[Input data — start]

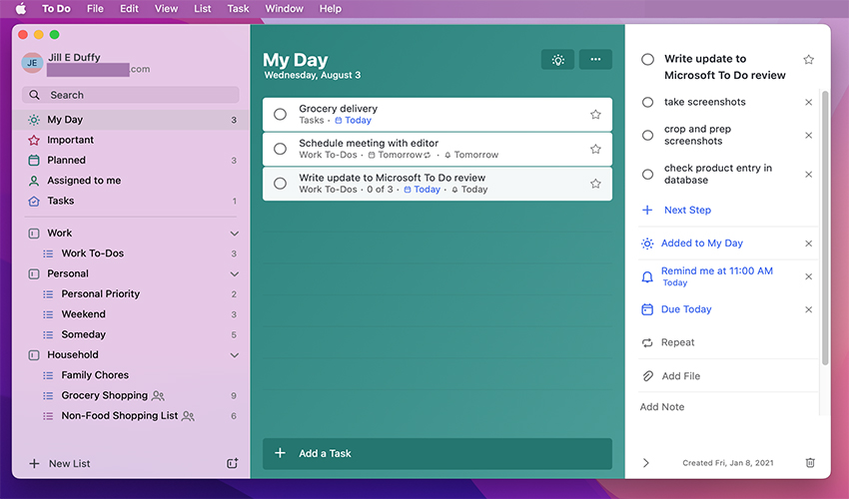This screenshot has width=849, height=499.
Task: Hide detail panel with the chevron arrow
Action: [646, 463]
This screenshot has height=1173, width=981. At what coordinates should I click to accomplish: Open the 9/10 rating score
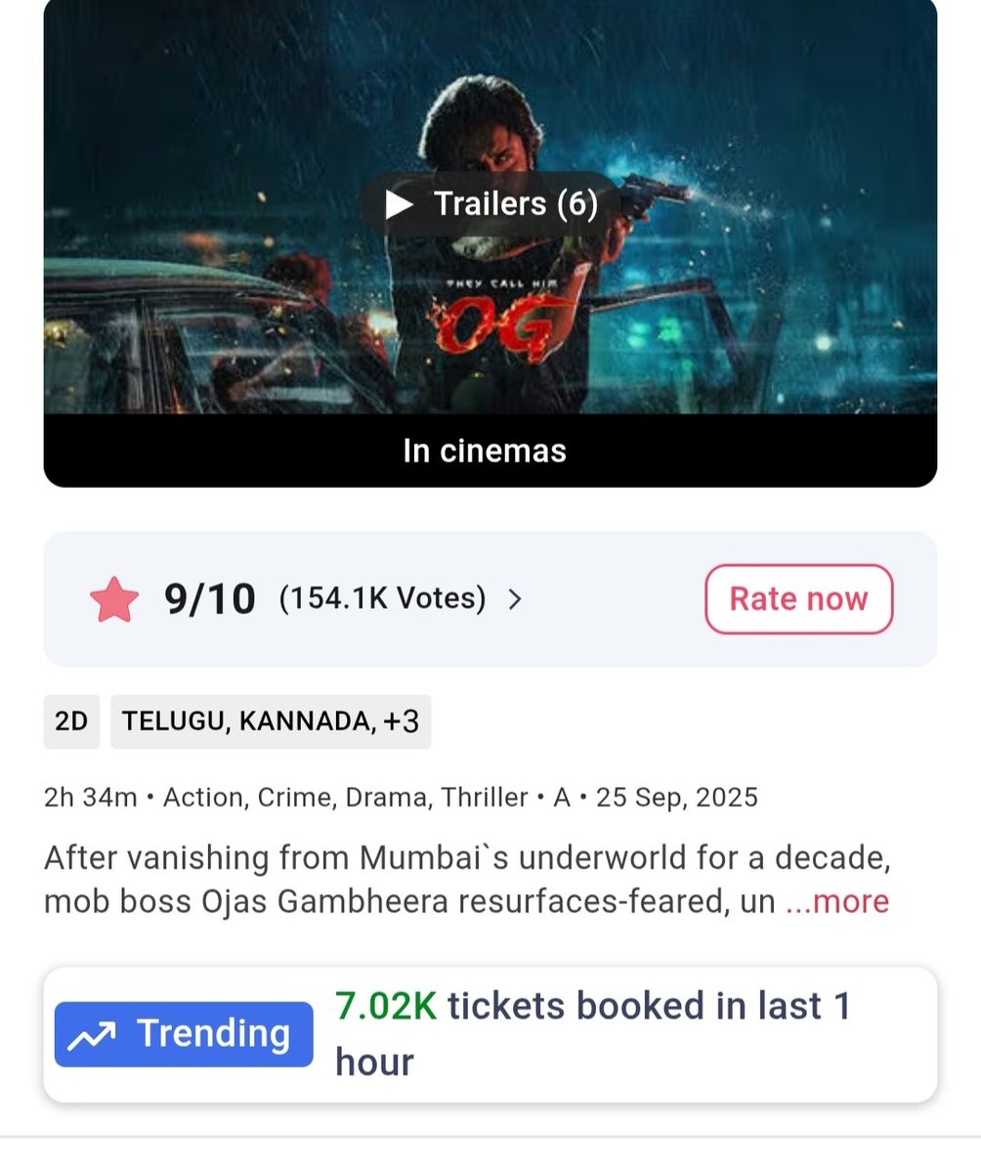(x=210, y=599)
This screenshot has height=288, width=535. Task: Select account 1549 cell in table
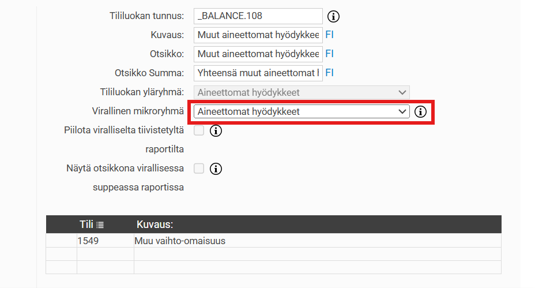pos(105,241)
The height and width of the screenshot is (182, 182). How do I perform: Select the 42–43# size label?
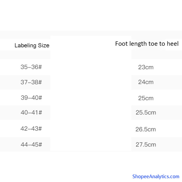[31, 129]
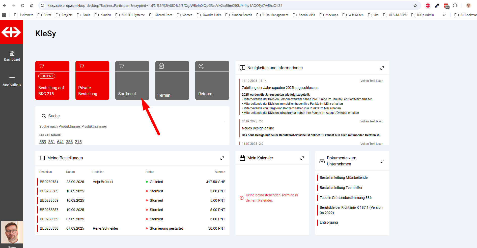Open the Sortiment tile
Screen dimensions: 477x248
pyautogui.click(x=132, y=81)
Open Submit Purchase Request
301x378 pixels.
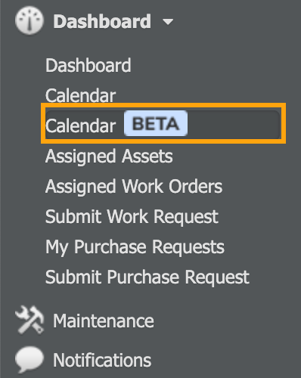pyautogui.click(x=147, y=277)
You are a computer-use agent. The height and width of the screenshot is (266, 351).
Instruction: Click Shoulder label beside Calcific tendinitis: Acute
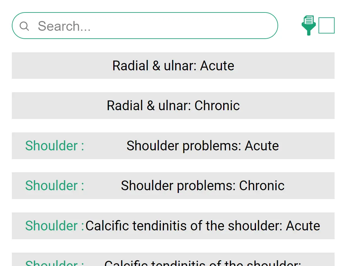pyautogui.click(x=54, y=226)
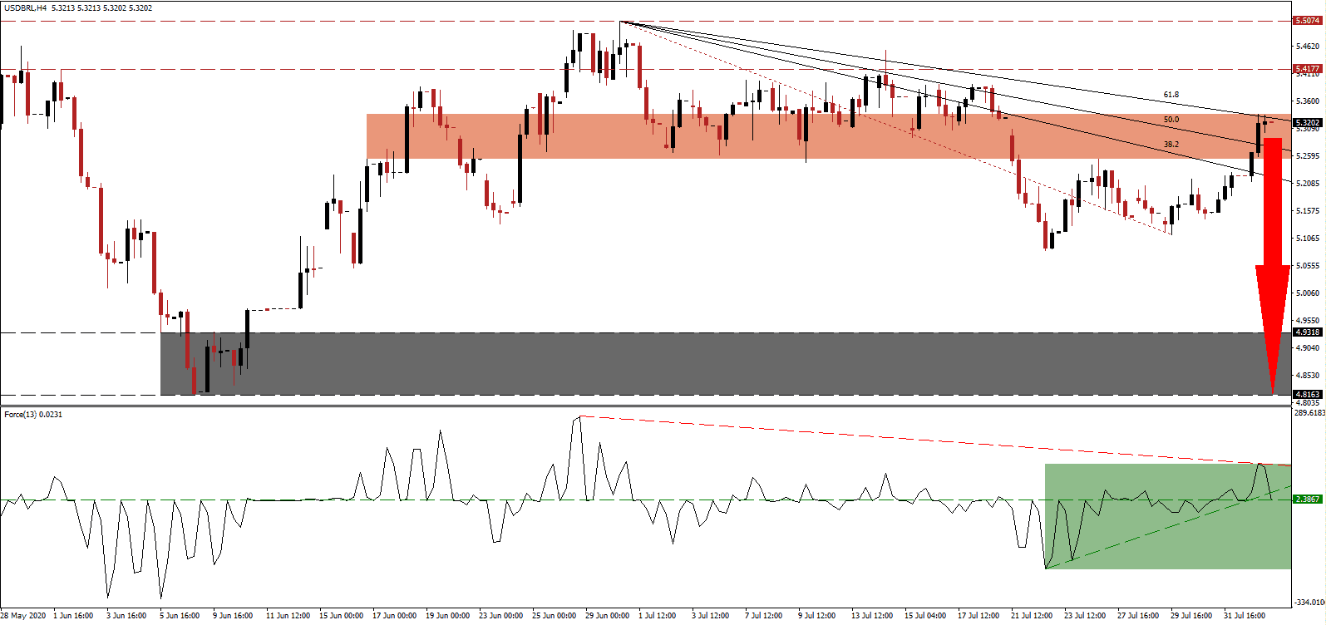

[Input data — finish]

■ Exercise description ■
Please output, exactly as written, the lines above from the one holding "This screenshot has height=1173, width=981." through the one holding "Open Submit Purchase Request", both included, with the pictures omitted.

■ Answer below ■
This screenshot has height=1173, width=981. At what coordinates should I click to accomplish: Open the 9/10 rating score
(x=210, y=599)
This screenshot has height=288, width=535. Task: Select account 1549 cell in table
pos(105,241)
The height and width of the screenshot is (182, 182). How do I perform: Select the 42–43# size label?
[31, 129]
Open the Sortiment tile
Screen dimensions: 477x248
pyautogui.click(x=132, y=81)
Open Submit Purchase Request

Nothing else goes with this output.